== REQUIRED ACTION ==
Write the listing out again word for word, excluding any pictures.

== PROVIDED ENTRIES ==

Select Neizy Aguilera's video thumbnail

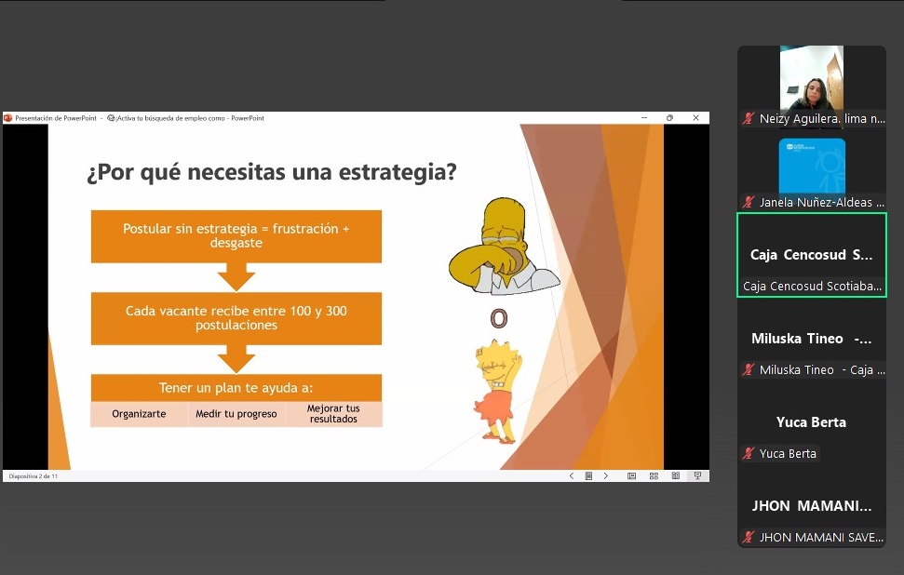point(811,78)
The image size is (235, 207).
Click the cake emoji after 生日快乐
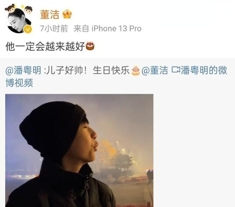click(135, 70)
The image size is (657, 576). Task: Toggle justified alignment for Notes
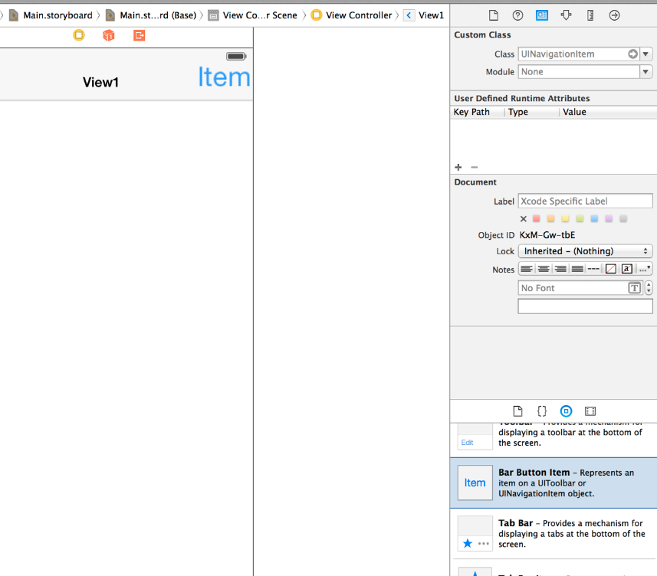tap(577, 269)
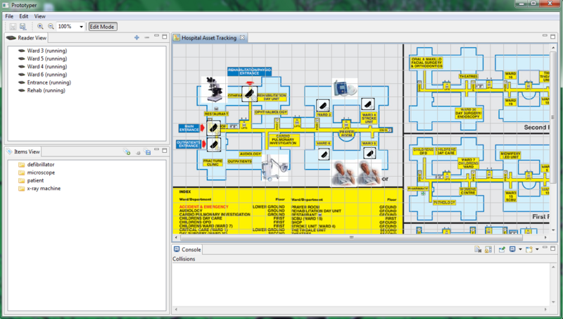Remove a reader with the minus icon

click(146, 37)
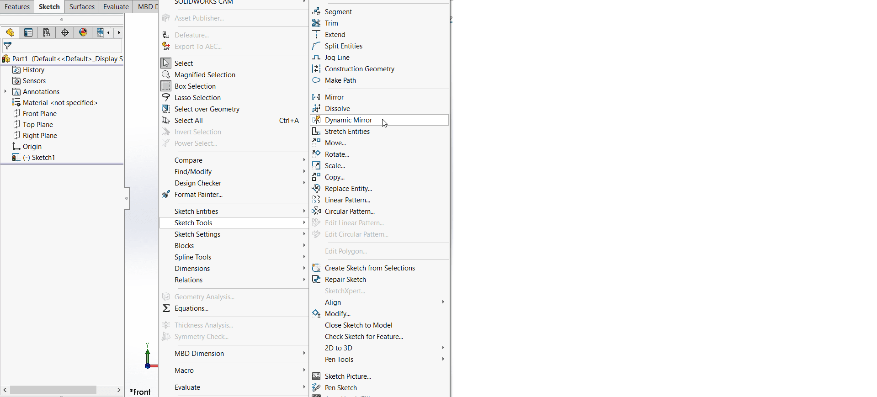The height and width of the screenshot is (397, 877).
Task: Click the Trim tool icon
Action: (316, 23)
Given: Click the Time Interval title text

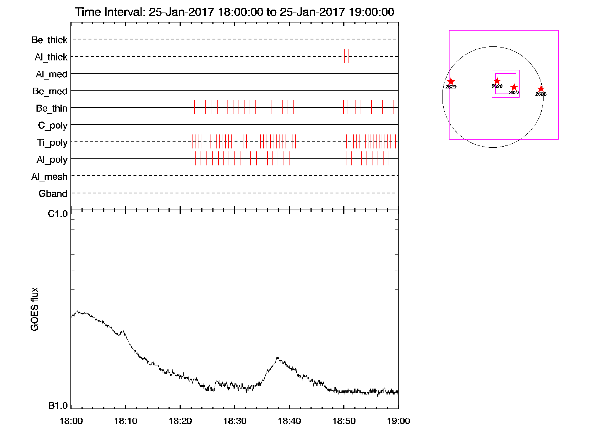Looking at the screenshot, I should click(x=235, y=12).
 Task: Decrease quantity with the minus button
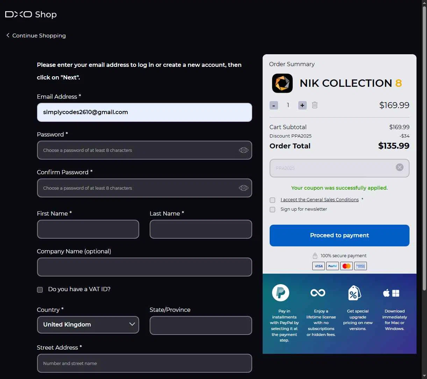274,105
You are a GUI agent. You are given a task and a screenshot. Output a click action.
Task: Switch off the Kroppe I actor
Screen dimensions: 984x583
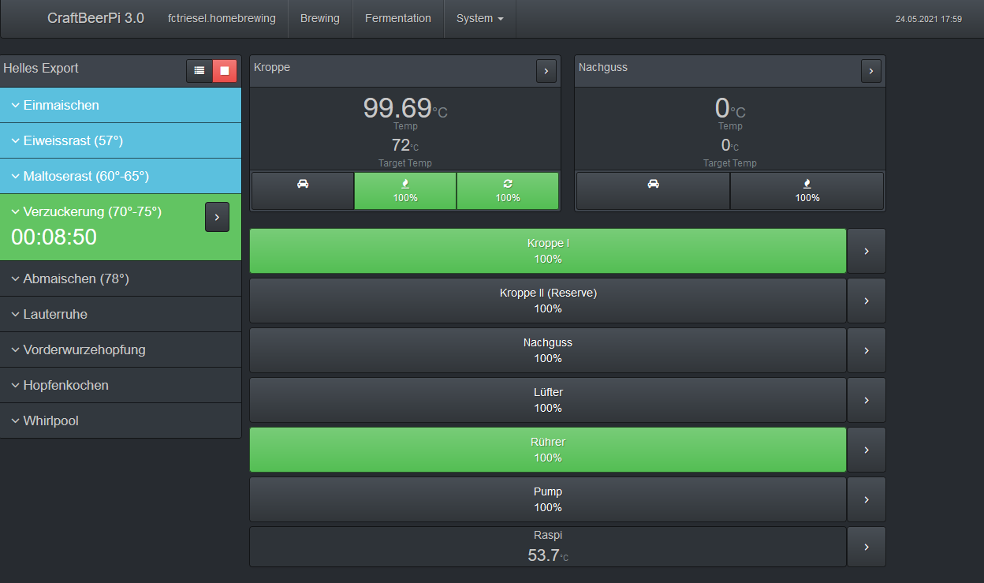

== ANSWER AREA ==
Select Neizy Aguilera's video thumbnail

point(811,78)
The image size is (235, 207).
Click the cake emoji after 生日快乐
click(135, 70)
The image size is (657, 576). Task: Toggle justified alignment for Notes
tap(577, 269)
Remove a reader with the minus icon

click(146, 37)
The height and width of the screenshot is (397, 877).
Task: Click the Trim tool icon
Action: (316, 23)
Given: Click the Time Interval title text

Looking at the screenshot, I should click(x=235, y=12).
 Task: Decrease quantity with the minus button
274,105
You are a GUI agent. You are given a task and a screenshot. Output a click action.
Task: Switch off the Kroppe I actor
Screen dimensions: 984x583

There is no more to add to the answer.